→ **Text excerpt**
==================================================
The connection to literacy

Speaking to the meeting of the Oregon Literary Arts, Ursula Le Guin made the strong connection between imagination, literacy, words, cultural stories and hope for the world. I find her short piece inspiring. I immediately want to take imagination for a walk.

She suggests that we need to learn to use the ‘tool of the mind’. This is an important idea for our school curriculum, and for supporting human development.

We need to learn to use it [imagination], and how to use it, like any other tool. … Young human beings need exercises in the imagination as they need exercise in all the basic skills of life, bodily and mental: for growth, for health, for competence, for joy. This need continues as long as the mind is alive. (4)

Literacy, the capacity to use words is central to this learning about and to use imagination.

We are a wordy species … Words are the wings both intellect and imagination fly on. (4)

Stories are the ways that cultures define themselves and teach their children how to be people and members of their people. She has explored these ideas in the fantasy novels, the Earthsea Trilogy. I recommend these for an imaginative quest for the significance of words and naming by a novice wizard as he journeys towards maturity and wisdom.
==================================================
[Text and element pointing records]
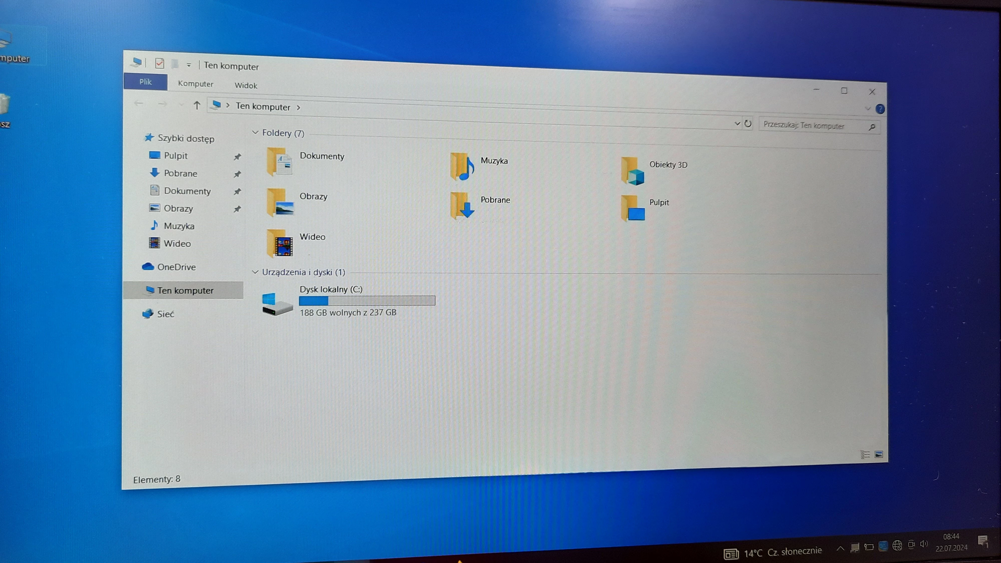Open the Obiekty 3D folder
The height and width of the screenshot is (563, 1001).
(x=632, y=171)
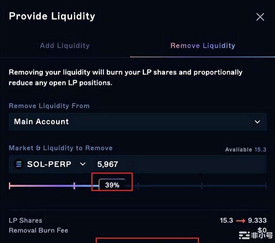The height and width of the screenshot is (243, 275).
Task: Switch to the Add Liquidity tab
Action: coord(65,46)
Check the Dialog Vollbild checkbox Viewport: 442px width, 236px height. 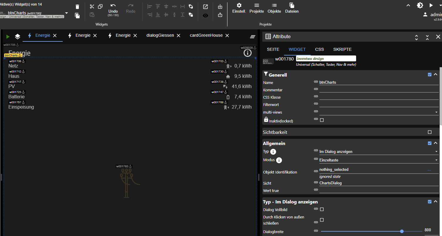[x=322, y=209]
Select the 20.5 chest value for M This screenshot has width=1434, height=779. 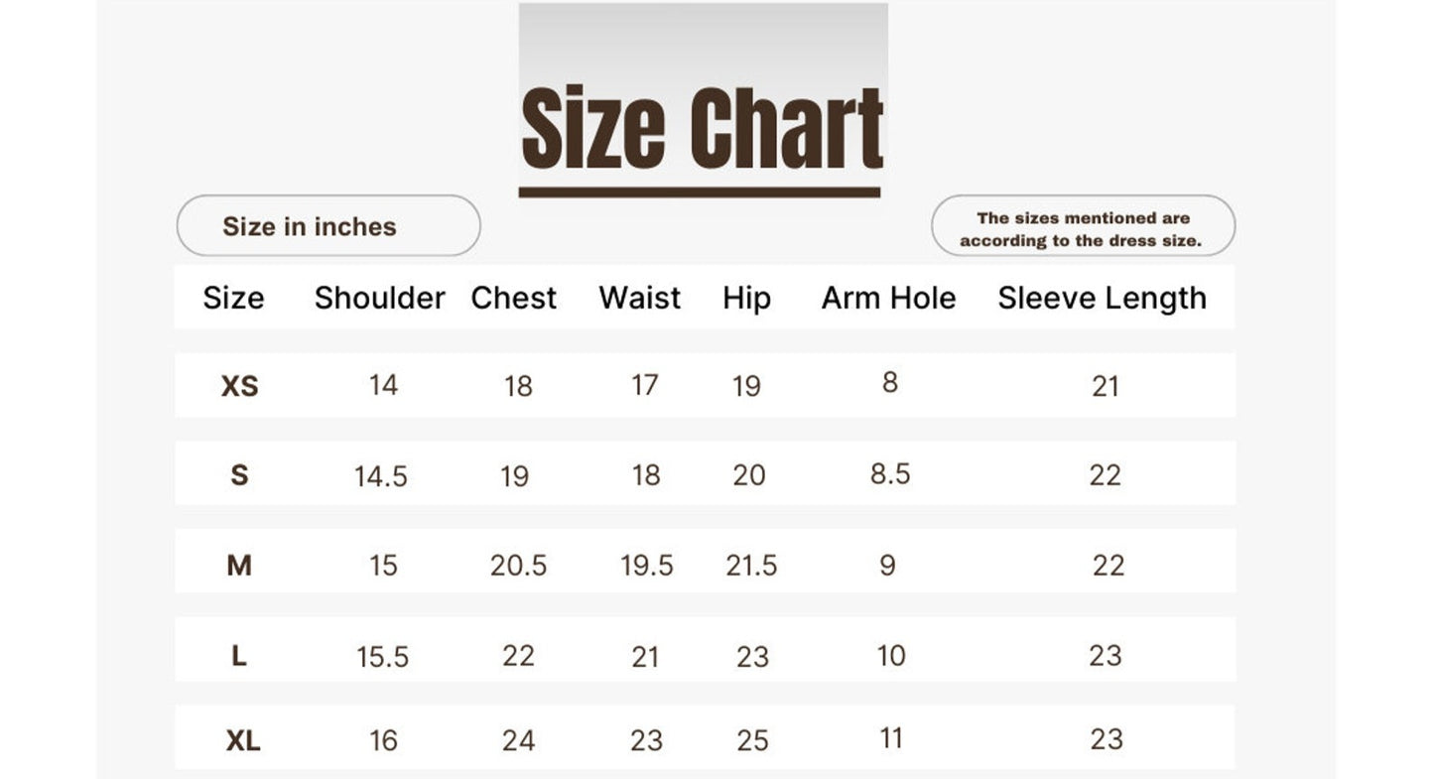[x=518, y=566]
==================================================
→ **Task instructions**
A - Which fantasy novels does the excerpt on imagination and literacy recommend?
B - Continue the excerpt on imagination and literacy from the point at which it stops.

→ **Solved tasks**
A - The Earthsea Trilogy.

B -
The stories of our culture, she says in the talk, provide us with a home. And therein lies the importance of reading and the understanding that using imagination is a community activity:

Reading a story, you may be told something, but you’re not being sold anything. And though you’re usually alone when you read, you are in communion with another mind. (6)

My great-grandfather referred to reading as half an hour’s conversation with a writer.

At the opening of her talk, Ursula Le Guin had referred to the instrumental view of learning and literacy summed up in this way: ‘Literacy is so you can read the operating instructions’. She ends with a revision of this view.

The reason literacy is important is that literature is the operating instructions. The best manual we have. The most useful guide to the country we are visiting, life. (6)

So …?

We must never stop using our imaginations. We must never stop training ourselves and younger generations in the skills of imagination. We must feed it with words and stories, with connections beyond our ‘physical & conscious cognizance’, with joy and those of us who write must follow the example of Ursula Le Guin.

Words are my Matter: writings about life and books 2000-2016 by Ursula Le Guin, published by Small Beer Press in 2016. It includes the text of her talk The Operating Instructions.

The Earthsea Trilogy by Ursula Le Guin published together 1979. The three stories had been published separately, including by Puffin Books in 1972-1974.

See also my recent review of The Left Hand of Darkness by Ursula Le Guin, for the Decades Project.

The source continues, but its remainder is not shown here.